Value-Added Tax Consolidation Act 2010

113

Time limits.

[VATA s. 30]

113.—(1) An estimation or assessment of tax under section 110 or 111 may be made at any time not later than 4 years—

(a) after the end of the taxable period to which the estimate or assessment relates, or

(b) if the period for which the estimate or assessment is made consists of 2 or more taxable periods, after the end of the earlier or earliest taxable period within that period.

(2)(a) Subject to paragraphs (b) and (c), in this subsection “neglect” means negligence or a failure to give any notice, to furnish particulars, to make any return or to produce or furnish any invoice, credit note, debit note, receipt, account, voucher, bank statement, estimate or assessment, statement, information, book, document, record or declaration required to be given, furnished, made or produced by or under this Act or regulations.

(b) A person shall be deemed not to have failed to do anything required to be done within a limited time if the person did it within such further time (if any) as the Revenue Commissioners may have allowed.

(c) Where a person had a reasonable excuse for not doing anything required to be done, he or she shall be deemed not to have failed to do it if he or she did it without unreasonable delay after the excuse had ceased.

(d) Notwithstanding subsection (1), in a case in which any form of fraud or neglect has been committed by or on behalf of any person in connection with or in relation to tax, an estimate or assessment as referred to in that subsection may be made at any time for any period for which, by reason of the fraud or neglect, tax would otherwise be lost to the Exchequer.

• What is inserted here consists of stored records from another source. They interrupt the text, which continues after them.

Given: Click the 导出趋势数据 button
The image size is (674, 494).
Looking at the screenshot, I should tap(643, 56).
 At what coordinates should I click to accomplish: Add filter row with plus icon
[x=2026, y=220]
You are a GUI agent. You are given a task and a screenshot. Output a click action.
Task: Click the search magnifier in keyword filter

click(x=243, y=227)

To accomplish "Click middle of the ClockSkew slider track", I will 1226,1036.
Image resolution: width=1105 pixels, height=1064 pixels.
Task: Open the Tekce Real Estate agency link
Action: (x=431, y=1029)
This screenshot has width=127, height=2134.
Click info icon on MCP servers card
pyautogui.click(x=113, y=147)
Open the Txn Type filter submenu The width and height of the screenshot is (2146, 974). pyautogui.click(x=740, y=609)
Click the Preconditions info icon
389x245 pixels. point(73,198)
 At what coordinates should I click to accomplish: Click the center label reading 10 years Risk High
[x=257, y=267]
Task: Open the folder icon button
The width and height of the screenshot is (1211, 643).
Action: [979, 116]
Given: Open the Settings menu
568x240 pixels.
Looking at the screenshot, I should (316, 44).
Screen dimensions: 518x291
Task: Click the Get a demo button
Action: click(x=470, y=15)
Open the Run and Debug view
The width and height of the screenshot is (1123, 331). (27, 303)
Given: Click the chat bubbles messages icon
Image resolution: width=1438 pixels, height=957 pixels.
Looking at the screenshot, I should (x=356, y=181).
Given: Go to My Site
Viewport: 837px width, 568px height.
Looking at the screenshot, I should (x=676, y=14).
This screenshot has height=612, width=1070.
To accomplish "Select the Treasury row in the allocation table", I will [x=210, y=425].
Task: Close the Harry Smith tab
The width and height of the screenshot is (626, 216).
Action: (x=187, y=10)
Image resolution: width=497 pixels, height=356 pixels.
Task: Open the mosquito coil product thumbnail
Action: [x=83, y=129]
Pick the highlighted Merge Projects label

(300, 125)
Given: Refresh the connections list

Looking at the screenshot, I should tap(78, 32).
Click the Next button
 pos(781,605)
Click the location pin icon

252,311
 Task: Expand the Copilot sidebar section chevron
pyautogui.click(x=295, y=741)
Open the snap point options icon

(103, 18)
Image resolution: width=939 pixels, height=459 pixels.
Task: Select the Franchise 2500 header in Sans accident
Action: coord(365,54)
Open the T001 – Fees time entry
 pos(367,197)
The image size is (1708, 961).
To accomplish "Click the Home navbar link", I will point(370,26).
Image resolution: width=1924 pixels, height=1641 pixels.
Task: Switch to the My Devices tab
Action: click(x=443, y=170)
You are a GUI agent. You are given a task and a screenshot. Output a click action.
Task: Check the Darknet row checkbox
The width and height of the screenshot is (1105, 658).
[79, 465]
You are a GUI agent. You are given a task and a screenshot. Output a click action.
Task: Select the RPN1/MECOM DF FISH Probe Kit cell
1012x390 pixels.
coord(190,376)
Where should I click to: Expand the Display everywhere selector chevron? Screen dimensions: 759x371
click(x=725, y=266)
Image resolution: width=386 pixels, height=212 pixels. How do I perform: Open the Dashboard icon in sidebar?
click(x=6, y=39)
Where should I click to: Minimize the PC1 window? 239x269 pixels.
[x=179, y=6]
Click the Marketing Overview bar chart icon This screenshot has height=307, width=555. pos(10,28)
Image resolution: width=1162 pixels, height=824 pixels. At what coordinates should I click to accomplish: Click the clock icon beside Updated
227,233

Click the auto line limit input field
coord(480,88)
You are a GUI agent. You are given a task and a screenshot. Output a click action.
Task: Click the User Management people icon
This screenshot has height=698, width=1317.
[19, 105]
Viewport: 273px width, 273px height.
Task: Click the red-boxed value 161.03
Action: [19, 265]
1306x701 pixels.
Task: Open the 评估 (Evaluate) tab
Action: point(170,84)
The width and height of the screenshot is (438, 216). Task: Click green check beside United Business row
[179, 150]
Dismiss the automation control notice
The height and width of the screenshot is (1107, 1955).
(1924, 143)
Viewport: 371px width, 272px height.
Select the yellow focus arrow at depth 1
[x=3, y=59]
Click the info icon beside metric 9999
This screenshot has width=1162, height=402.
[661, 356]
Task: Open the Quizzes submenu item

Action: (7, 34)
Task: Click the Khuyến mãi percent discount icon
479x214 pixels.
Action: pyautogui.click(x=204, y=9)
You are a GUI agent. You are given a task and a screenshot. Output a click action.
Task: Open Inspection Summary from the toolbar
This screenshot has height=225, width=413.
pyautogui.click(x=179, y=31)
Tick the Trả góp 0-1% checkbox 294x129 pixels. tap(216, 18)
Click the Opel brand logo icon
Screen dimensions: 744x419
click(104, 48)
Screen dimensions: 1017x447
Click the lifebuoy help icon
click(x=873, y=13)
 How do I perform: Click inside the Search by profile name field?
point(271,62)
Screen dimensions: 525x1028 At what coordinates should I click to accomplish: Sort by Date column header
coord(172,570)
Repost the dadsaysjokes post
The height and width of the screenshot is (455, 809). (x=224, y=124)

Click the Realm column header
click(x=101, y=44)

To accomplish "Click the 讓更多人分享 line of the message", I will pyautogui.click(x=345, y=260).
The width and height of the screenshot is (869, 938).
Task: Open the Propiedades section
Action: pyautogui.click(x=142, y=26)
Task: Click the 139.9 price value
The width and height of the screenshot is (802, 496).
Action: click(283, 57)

(3)(a) Where a person dies, an estimation or assessment of tax under section 110 or 111, as the case may be, may be made on the person’s personal representative for any period for which such an estimation or assessment could have been made on him or her immediately before his or her death, or could be made on him or her if he or she were living, in respect of tax which became due by the person before his or her death, and the amount of tax recoverable under any such estimation or assessment shall be a debt due from and payable out of the estate of the person.

(b)(i) No estimation or assessment of tax shall be made by virtue of this subsection later than 3 years after the expiration of the year in which the deceased person died, in a case in which the grant of probate or letters of administration was made in that year.

(ii) No such estimation or assessment shall be made later than 2 years after the expiration of the year in which such grant was made in any other case.

(c) Notwithstanding paragraphs (a) and (b), where the personal representative—

(i) after the year in which the deceased person died, lodges a corrective affidavit for the purposes of the assessment of estate duty, or delivers an additional affidavit under section 48 of the Capital Acquisitions Tax Consolidation Act 2003, or

(ii) is liable to deliver an additional affidavit under section 48 of the Capital Acquisitions Tax Consolidation Act 2003, has been so notified by the Revenue Commissioners and did not deliver such additional affidavit in the year in which the deceased person died,

the estimation or assessment under section 110 or 111 may be made at any time before the expiration of 2 years after the end of the year in which the corrective affidavit was lodged or the additional affidavit was or is delivered.

(4) Subject to F286[section 116(10) or 116A(13), as appropriate], proceedings for the recovery of any penalty under this Act may be commenced at any time within 6 years next after the date on which it was incurred.

Annotations:

Amendments:

F286

Substituted (21.12.2021) by Finance Act 2021 (45/2021), s. 75(5)(b) and sch. part 2 para. (b), commenced on enactment.